In 2019, BizBash named Jack one of the top event designers in North America. SXSW awarded his work the “People’s Choice in Innovation” in 2021.

Jerome Nadel

Chief Marketing Officer

Jerome Nadel is Internationally experienced design-led marketing executive (CMO and GM) with a track record of improved market position, revenue growth, and M&A. He is an advance degreed psychologist and user experience product/service design expert, board member and advisor.


Prior to joining ProGlobalEvents |ProExhibits |XtendLive, he has had a variety of chief marketing officer and chief user experience officer roles at companies including Rambus, BrainChip, Human Factors International, SLP InfoWare, Gemplus, and Sagem. He started his career in the IBM Human Factors Labs.
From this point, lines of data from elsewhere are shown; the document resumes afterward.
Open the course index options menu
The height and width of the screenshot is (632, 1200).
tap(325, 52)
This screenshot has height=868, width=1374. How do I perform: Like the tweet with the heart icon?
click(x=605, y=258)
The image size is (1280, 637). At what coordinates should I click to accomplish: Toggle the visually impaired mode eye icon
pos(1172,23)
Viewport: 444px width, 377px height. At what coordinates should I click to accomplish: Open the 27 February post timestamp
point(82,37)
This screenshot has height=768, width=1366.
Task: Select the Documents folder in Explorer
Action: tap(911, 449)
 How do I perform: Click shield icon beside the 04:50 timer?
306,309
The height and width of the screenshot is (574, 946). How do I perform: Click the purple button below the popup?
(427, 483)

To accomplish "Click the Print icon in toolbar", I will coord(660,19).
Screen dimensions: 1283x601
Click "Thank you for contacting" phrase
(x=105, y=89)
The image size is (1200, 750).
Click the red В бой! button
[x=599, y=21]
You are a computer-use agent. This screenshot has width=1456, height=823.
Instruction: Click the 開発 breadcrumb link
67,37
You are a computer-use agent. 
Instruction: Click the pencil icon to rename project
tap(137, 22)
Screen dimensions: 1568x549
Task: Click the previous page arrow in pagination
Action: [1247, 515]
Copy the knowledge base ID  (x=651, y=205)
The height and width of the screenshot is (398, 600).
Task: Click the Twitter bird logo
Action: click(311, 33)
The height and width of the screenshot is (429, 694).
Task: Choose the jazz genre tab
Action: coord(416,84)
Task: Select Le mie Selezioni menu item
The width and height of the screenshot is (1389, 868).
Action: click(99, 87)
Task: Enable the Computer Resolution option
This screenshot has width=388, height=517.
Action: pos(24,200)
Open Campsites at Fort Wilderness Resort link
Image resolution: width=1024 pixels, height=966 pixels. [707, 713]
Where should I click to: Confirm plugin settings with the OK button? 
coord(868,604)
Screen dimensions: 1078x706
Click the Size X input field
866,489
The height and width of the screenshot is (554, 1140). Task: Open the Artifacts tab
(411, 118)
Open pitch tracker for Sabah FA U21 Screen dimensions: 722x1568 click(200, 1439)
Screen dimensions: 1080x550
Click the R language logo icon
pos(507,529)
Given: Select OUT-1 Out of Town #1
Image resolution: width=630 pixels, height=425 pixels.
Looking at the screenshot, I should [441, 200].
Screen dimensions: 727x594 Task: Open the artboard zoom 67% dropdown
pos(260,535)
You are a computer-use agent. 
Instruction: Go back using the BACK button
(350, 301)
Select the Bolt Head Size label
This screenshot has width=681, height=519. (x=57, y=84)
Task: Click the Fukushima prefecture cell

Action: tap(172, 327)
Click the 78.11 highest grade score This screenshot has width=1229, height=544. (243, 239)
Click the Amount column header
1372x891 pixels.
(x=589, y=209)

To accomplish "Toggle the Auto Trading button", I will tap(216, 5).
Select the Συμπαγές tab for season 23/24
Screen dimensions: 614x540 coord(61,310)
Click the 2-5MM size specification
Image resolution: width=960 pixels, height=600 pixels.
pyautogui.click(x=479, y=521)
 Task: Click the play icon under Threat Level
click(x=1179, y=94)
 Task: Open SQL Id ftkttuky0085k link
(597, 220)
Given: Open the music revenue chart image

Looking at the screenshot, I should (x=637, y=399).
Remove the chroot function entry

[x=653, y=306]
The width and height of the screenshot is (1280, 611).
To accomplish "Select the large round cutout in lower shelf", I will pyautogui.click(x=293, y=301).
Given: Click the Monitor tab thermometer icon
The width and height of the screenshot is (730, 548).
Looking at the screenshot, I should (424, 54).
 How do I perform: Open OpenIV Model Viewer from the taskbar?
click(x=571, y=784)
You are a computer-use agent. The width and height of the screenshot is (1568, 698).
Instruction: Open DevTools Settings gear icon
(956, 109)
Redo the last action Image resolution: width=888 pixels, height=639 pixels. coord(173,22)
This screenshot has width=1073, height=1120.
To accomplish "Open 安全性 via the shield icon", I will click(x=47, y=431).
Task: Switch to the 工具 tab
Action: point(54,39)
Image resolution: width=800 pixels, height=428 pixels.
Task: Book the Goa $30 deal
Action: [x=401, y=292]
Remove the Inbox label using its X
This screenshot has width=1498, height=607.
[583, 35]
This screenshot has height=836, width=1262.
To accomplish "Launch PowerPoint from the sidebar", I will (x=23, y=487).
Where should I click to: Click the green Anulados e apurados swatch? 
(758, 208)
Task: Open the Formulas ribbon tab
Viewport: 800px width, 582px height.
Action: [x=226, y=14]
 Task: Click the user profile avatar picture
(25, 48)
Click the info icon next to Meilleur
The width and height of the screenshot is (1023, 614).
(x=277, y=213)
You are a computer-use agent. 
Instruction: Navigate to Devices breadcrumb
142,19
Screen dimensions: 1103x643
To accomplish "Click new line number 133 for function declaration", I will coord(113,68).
He is also an avid cyclist with National and multiple California State Champion titles.

Ivan Fujihara

Chief Financial Officer

Ivan brings 25+ years in senior level management experience from a variety of technology industries.  His background includes accounting management, analytics and audit management for technology companies.  He has worked with companies such as THX, Ltd, Recruitology , Double Click, Creative Labs and more.  Ivan has also served on the board of Lincoln Families, a non-profit that supports East Bay children with the objective of disrupting the cycle of trauma and poverty.

Matt Rulis

Vice President of Sales

Matt is a marketing professional and has been managing marketing strategies, campaigns and environments for a diverse client base for over 15 years. From a service perspective, Matt and his team of Account Executives focus on fostering relationships to uphold a greater than 99% customer satisfaction rating year-over-year. Additionally, with extensive experience on the client-side of the industry, he understands that alignment between expectation and budget is paramount to a successful project. As a result, ProGlobalEvents' clients can expect a competitive advantage paired with top quality products and services. Matt is an avid fly-fisherman, enjoys most outdoor activities and is a true college football fanatic.

Tom Foley

VP of Operations

Heading the fabrication side of ProGlobalEvents is exhibit and event industry veteran, Tom Foley. For over 35 years he has been responsible for building amazing exhibits and environments for clients. Tom started out in the production area and has broad experience in project and operations management. He currently oversees production, warehouse, graphics and project management departments. Tom studied machine tool technology and welding before entering the industry. As a true "builder" he also enjoys restoring and modifying classic American cars.

Dick Wheeler


Dick serves as President of ProGlobalEvents and President of ProExhibits and is a board member of CEMA (Corporate Event Marketing Association). At ProExhibits he has been nationally recognized as an innovator and driving force in the fast-growing trade show exhibit and event industry. Under his leadership in 1997, the firm received INC magazine’s INC 500 award as one of America’s fastest-growing companies. His informative articles on developments and innovations in the trade show exhibit and event industry have appeared in national trade publications. Dick has a B.S. degree from Wittemore School of Business & Economics at the University of New Hampshire and has completed the Entrepreneurial Executive Leadership Program sponsored by MIT, YEO and INC. He is actively involved in Vistage, an interactive group of over 20,000 CEO’s and presidents worldwide and is a member of CEMA and EDPA.

Jody Tatro

Chief Executive Officer

In addition to being CEO of ProGlobalEvents, Jody is also the CEO of ProExhibits. With Jody at the helm, the company has been recognized repeatedly as one of the Top 50 Women Owned Businesses in Silicon Valley. She has set the outstanding client service standards for which the firm’s account management team is noted. Jody is a recipient of the YWCA’s Tribute to Women Award, the Junior League Community Volunteer Award and is listed in Who’s Who of Women in Business. Following her graduation from California Polytechnic State University in San Luis Obispo, Jody held various sales positions in several technology companies.